Demain les mondes virtuels (2/11) : Des univers limités

Reprise d’un article publié par Internet actu
Dans : Médias, P2P, Interfaces, Image, Enjeux, débats, prospective, Articles - Par Rémi Sussan le 27/09/2007

(magazine en ligne sous licence Creative Commons)

Des univers limités par la bande passante et la conception

Le premier goulot d’étranglement qui s’oppose à une extension massive des mondes virtuels est la lourdeur du système client serveur. En moyenne, un serveur Second Life est capable de gérer les mouvements d’une quinzaine de personnes. Cela fait de la Réalité virtuelle (RV), du moins lorsqu’elle est multi-utilisatrice, l’affaire de grosses compagnies. Selon la Technology Review, “Linden Lab doit acheter et installer plus de 120 serveurs par semaine pour intégrer les nouveaux membres qui accroissent la demande en calcul lorsqu’ils créent de nouveaux objets ou veulent acquérir leur propre terrain”. 120 serait un chiffre largement exagéré selon certains, mais le nombre reste probablement très important.

Cela limite, semble-t-il, la création d’univers virtuels à des sociétés capables de se lancer dans d’assez gros investissements…

Une technologie comme celle de Croquet, un logiciel pour la création et le développement d’environnements pour mondes virtuels, pourrait démocratiser quelque peu le processus. Ce système tout à fait original repose en effet sur une technologie peer to peer. Chaque monde développé avec Croquet se situe sur un ordinateur particulier, et le calcul est distribué entre les machines : pas de “gros serveur” centralisant les données de nombreux visiteurs, chacun gère son espace virtuel et les informations partagées sont “répliquées” entre les machines. Une bande passante très faible est suffisante pour cela.

Les différents “mondes sont reliés entre eux par des portails, et il possible de “téléporter” son avatar d’un monde à l’autre en le faisant traverser un de ces portails, dans la grande tradition de la science fiction série B, école Stargate SG-1 !

▶ _DONNÉES_

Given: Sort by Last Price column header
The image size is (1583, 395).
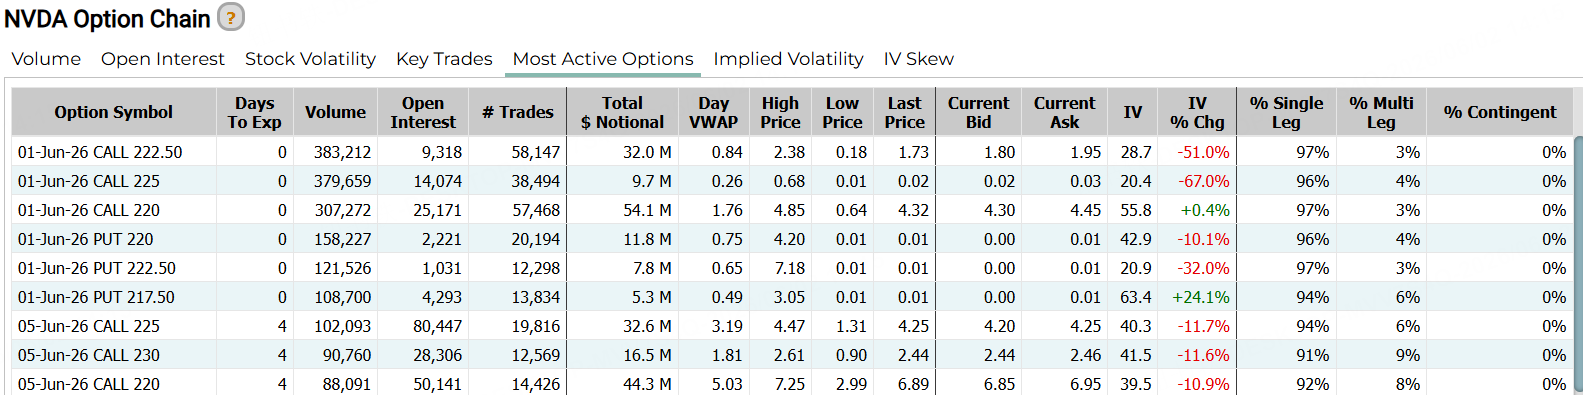Looking at the screenshot, I should tap(904, 112).
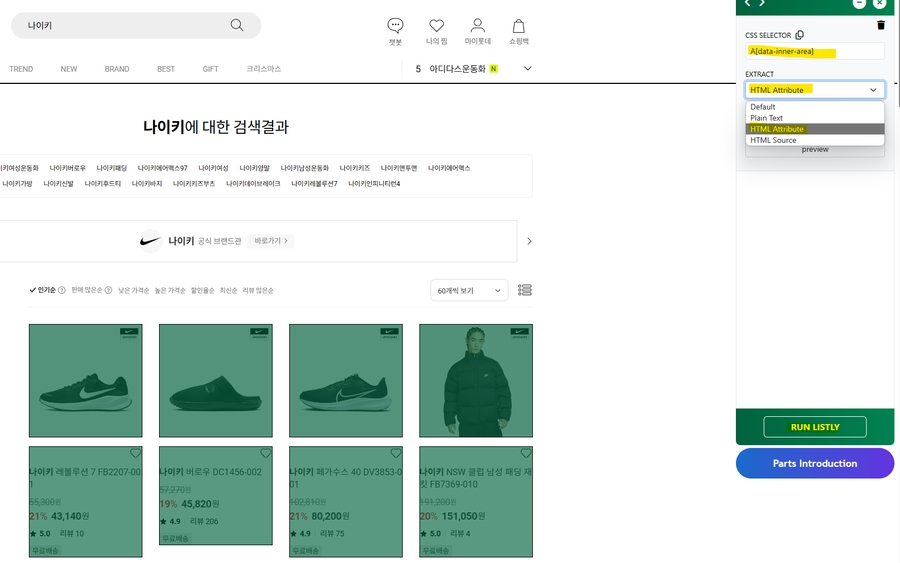This screenshot has height=563, width=900.
Task: Expand the 60개씩 보기 dropdown
Action: (x=469, y=290)
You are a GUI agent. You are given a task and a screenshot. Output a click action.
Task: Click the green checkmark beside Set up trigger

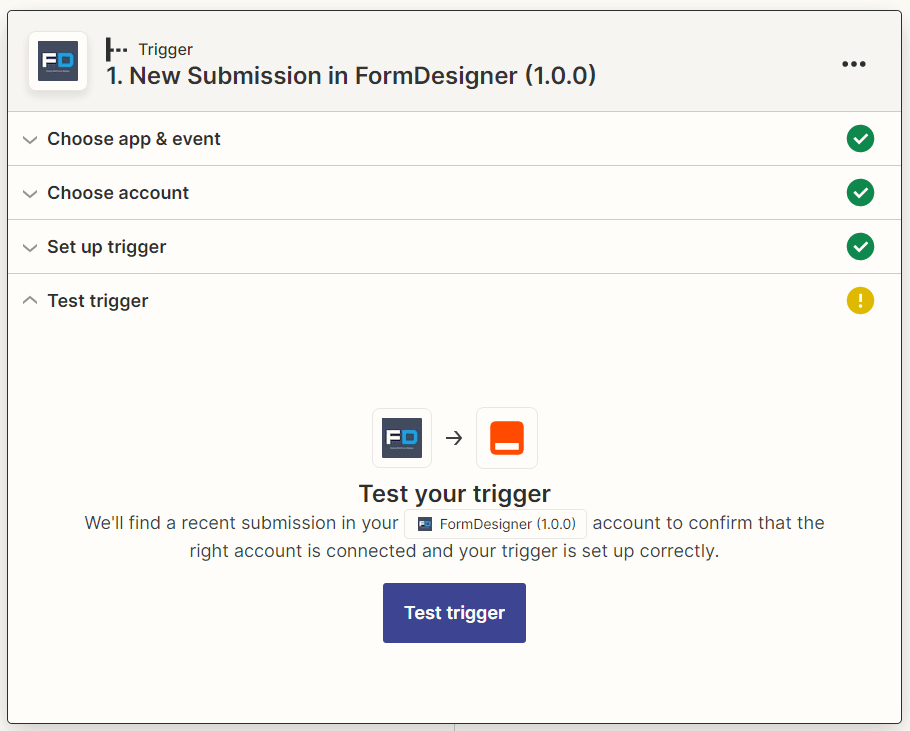[860, 246]
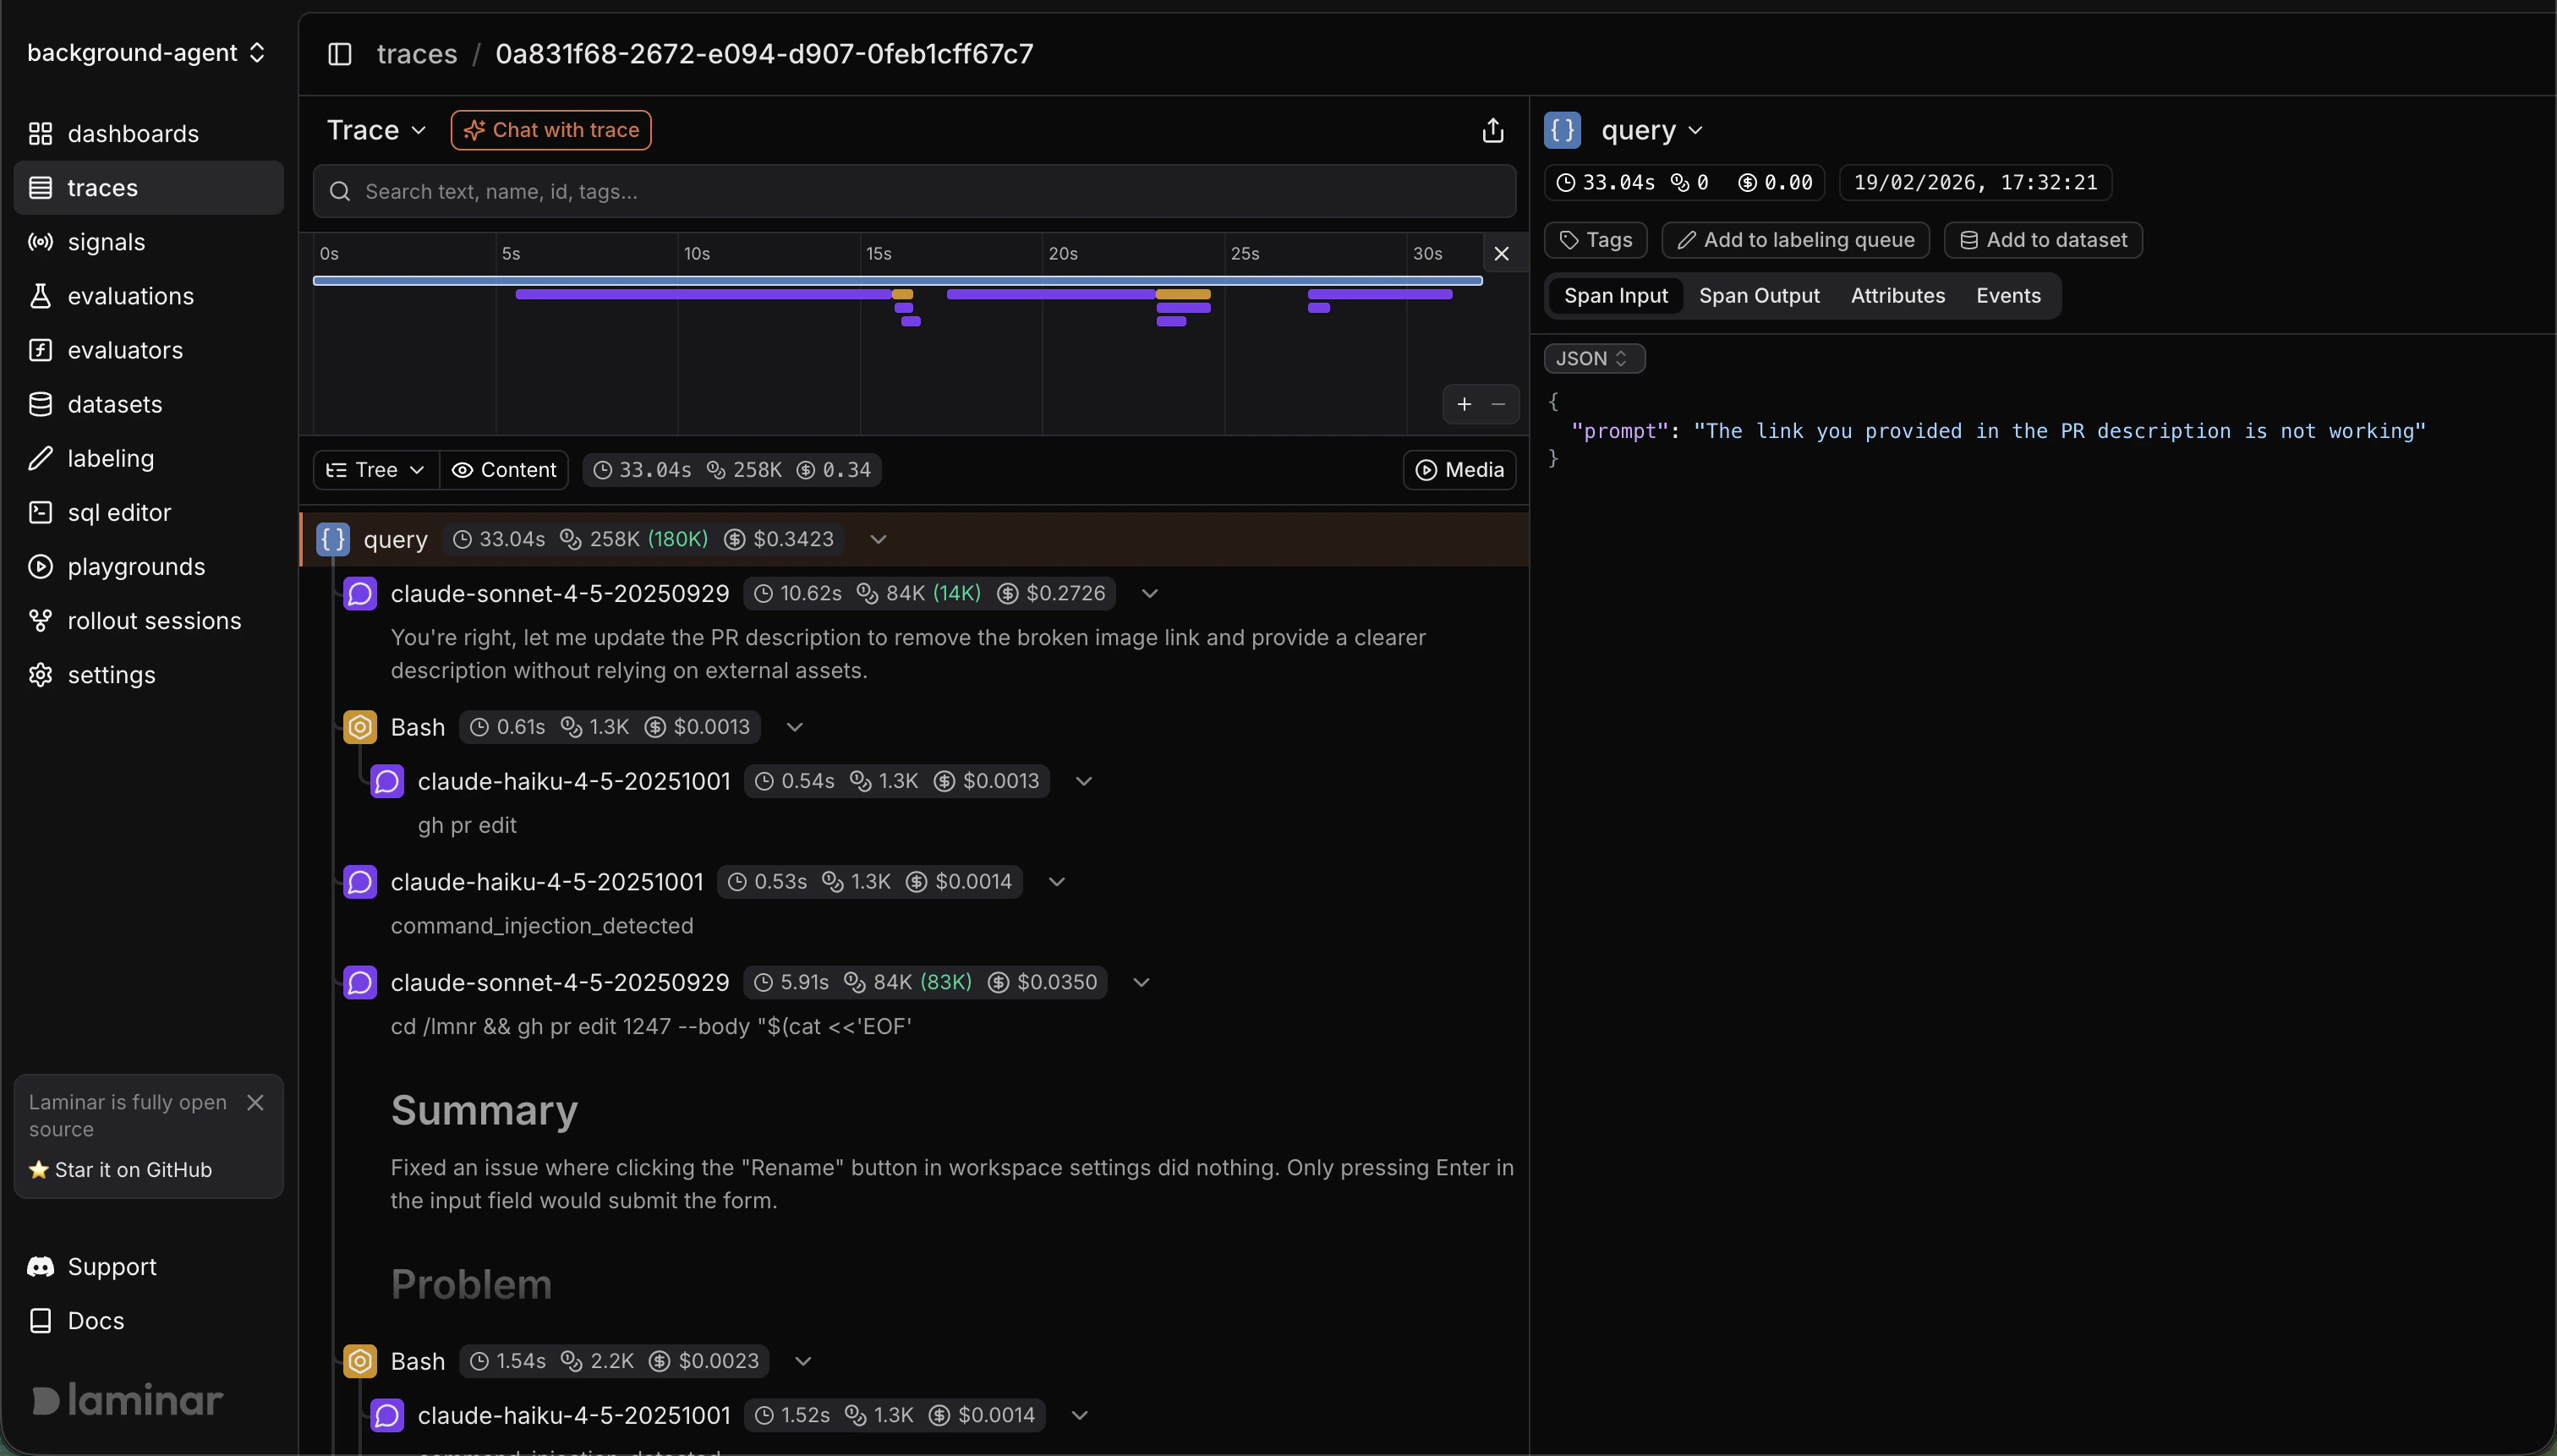
Task: Switch to the Span Output tab
Action: (1758, 296)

▶ _CONSIGNE_
Les affirmations suivantes concordent-elles avec le texte sur les mondes virtuels ? Répondez à chacune par oui ou par non, puis citez mot pour mot le passage du texte qui tranche.
1. En moyenne, un serveur Second Life peut gérer les mouvements d'une quinzaine de personnes.
2. Croquet fonctionne grâce à un gros serveur qui centralise les données des visiteurs.
3. Croquet a besoin d'une bande passante élevée pour répliquer les informations partagées.

▶ _RÉPONSE ATTENDUE_
1. Oui : « En moyenne, un serveur Second Life est capable de gérer les mouvements d’une quinzaine de personnes. »
2. Non : « pas de “gros serveur” centralisant les données de nombreux visiteurs »
3. Non : « Une bande passante très faible est suffisante pour cela. »